Life had never been so dear to him. He prized his past. He knew he must write letters to his lawyers to tell them what he suspected. (Suspected? What he knew.) But even more urgent was his need to remember his life, to have it in some formal way. He began again to write letters to Lilly. These were different from the others, which had been merely domestic patter, bland household inquiries — devices, really, for starting his life up again.
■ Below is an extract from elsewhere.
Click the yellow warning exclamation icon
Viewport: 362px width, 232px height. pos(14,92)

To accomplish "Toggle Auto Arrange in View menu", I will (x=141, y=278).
Now his letters contained minutely detailed and loving descriptions of what they both knew: an exact picture of their living room, their entrance hall, the flowers in their garden, the equipment in their kitchen, what hung in a closet, all the meals he could remember, an account of their television-viewing for a week — along with whatever he could recall about the plots and the songs or the reasons a particular guest had appeared before a panel. He described their furniture and the meaning of all the random jottings and stray numbers that lay beside their telephones. He wrote about Billy’s toys and the look of their pantry, and recalled to her pieces of conversations between them, arguments, brief passages of affection. He told her he loved her, asked for her prayers and pled for her help in keeping him alive.